[Raw records]
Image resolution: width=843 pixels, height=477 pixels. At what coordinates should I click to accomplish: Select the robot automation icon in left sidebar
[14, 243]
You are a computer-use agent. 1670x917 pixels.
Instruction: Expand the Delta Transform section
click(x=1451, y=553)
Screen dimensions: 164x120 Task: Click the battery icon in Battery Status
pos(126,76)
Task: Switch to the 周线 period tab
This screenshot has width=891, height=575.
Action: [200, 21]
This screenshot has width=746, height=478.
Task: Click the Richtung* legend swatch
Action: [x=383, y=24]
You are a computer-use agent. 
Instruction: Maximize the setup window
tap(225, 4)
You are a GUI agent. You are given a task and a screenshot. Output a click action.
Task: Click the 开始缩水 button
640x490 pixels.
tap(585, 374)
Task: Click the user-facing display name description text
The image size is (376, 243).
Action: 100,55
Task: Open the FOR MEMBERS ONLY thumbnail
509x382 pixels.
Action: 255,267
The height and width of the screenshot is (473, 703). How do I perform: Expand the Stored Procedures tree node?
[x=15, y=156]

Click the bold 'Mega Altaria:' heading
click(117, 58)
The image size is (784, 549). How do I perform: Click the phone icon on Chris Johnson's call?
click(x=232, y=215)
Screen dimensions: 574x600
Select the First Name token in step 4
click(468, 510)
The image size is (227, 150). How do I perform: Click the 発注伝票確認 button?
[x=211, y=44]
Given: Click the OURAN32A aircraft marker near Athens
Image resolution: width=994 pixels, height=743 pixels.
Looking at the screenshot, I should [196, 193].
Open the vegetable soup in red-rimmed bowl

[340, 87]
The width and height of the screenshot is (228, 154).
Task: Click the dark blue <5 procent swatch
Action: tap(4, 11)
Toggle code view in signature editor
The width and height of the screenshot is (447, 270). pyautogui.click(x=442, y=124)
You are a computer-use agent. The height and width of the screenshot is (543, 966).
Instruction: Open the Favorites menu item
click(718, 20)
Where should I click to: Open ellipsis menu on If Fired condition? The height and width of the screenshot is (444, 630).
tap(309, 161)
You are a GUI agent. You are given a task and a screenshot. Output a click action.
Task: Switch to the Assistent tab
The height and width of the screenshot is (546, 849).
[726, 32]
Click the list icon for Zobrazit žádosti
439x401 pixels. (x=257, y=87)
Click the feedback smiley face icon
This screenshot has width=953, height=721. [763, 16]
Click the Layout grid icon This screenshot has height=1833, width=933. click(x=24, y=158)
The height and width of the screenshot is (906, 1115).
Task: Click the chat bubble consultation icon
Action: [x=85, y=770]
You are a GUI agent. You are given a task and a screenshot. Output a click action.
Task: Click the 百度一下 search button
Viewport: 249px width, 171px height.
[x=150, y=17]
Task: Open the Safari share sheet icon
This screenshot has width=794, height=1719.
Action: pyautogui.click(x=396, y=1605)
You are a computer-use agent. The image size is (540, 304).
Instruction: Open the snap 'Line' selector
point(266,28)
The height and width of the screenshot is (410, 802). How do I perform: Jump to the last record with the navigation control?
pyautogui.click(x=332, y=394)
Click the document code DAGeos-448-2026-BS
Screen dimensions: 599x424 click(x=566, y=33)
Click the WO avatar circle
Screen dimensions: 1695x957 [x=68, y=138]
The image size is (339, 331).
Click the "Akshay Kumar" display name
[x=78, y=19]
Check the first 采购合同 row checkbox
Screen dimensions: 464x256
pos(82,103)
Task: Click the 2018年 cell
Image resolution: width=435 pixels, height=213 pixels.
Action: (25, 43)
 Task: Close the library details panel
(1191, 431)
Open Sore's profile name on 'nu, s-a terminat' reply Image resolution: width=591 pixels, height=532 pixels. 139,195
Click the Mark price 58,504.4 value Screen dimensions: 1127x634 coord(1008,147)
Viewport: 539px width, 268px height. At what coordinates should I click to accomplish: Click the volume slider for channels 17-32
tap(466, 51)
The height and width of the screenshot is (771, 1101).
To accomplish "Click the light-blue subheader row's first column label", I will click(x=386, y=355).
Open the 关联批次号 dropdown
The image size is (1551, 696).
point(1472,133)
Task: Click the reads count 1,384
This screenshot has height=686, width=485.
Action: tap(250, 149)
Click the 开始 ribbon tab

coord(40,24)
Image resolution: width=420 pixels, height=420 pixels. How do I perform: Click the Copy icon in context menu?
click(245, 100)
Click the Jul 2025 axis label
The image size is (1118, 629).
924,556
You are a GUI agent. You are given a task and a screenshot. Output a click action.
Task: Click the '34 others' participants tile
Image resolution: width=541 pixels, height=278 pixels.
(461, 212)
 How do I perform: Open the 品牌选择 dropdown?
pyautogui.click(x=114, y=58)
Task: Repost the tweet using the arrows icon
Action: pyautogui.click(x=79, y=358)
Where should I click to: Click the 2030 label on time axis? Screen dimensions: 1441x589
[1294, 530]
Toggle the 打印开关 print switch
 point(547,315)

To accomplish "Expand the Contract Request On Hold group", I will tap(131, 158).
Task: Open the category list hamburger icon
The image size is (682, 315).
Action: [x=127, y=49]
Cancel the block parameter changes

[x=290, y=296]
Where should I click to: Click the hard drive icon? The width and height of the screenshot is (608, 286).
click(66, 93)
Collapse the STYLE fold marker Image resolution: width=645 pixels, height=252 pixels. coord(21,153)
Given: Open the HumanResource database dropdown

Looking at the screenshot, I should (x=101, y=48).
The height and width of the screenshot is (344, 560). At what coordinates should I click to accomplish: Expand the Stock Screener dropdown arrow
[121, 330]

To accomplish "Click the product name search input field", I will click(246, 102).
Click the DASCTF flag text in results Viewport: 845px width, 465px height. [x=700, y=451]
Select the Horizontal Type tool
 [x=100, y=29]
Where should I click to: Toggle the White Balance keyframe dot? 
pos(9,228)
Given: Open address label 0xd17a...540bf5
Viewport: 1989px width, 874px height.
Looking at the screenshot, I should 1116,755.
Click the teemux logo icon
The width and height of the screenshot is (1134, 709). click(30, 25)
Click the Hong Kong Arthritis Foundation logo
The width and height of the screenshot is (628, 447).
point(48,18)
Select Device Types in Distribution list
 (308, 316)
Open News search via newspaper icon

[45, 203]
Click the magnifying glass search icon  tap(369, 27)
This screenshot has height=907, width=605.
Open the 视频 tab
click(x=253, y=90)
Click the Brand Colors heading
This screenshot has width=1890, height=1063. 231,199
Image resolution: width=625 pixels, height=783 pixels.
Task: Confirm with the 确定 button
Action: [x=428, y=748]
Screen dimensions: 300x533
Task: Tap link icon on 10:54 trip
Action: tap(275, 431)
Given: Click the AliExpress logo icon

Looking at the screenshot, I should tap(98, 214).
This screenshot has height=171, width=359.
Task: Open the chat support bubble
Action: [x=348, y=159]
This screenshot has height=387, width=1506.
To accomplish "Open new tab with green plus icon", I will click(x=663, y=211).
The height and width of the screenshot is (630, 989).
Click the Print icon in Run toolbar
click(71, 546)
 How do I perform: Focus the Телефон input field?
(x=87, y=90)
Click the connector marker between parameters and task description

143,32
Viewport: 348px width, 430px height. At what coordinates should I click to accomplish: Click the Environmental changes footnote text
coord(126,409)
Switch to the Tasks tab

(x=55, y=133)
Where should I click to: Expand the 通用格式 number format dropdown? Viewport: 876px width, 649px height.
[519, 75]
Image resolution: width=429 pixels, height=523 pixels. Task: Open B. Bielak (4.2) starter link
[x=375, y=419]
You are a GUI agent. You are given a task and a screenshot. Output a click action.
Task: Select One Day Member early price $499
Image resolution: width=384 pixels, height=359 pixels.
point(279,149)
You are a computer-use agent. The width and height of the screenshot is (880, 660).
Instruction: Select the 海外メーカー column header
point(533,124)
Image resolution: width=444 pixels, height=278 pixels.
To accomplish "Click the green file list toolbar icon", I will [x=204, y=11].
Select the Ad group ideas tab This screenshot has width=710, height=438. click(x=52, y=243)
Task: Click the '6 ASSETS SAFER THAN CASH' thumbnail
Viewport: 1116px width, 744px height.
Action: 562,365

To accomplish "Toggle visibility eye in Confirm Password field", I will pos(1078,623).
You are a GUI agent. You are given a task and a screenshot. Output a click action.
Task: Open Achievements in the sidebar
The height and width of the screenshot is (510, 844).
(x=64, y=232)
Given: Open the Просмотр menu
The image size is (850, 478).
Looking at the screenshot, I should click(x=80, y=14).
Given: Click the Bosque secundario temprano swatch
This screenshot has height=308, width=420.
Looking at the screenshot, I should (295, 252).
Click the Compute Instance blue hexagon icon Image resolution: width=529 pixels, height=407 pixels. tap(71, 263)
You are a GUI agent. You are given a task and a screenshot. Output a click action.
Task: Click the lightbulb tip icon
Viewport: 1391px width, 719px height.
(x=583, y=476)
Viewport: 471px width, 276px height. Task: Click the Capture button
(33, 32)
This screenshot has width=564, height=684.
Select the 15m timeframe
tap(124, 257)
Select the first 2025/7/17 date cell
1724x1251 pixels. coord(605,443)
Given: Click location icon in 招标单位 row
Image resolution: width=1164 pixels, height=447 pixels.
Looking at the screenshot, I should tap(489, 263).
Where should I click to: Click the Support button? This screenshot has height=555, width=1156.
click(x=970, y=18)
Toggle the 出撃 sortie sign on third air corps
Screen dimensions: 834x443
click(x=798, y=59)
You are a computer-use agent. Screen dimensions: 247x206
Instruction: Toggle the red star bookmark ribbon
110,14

- _Short problem_:
Duplicate the lines of the records above verbatim, starting at the line containing "Click the document code DAGeos-448-2026-BS" and ending at the line containing "tap(466, 51)", both included.

- _Solution for this exercise_:
Click the document code DAGeos-448-2026-BS
Screen dimensions: 599x424 click(x=566, y=33)
Click the WO avatar circle
Screen dimensions: 1695x957 [x=68, y=138]
The image size is (339, 331).
Click the "Akshay Kumar" display name
[x=78, y=19]
Check the first 采购合同 row checkbox
Screen dimensions: 464x256
pos(82,103)
Task: Click the 2018年 cell
Image resolution: width=435 pixels, height=213 pixels.
Action: (25, 43)
 Task: Close the library details panel
(1191, 431)
Open Sore's profile name on 'nu, s-a terminat' reply Image resolution: width=591 pixels, height=532 pixels. 139,195
Click the Mark price 58,504.4 value Screen dimensions: 1127x634 coord(1008,147)
Viewport: 539px width, 268px height. At what coordinates should I click to accomplish: Click the volume slider for channels 17-32
tap(466, 51)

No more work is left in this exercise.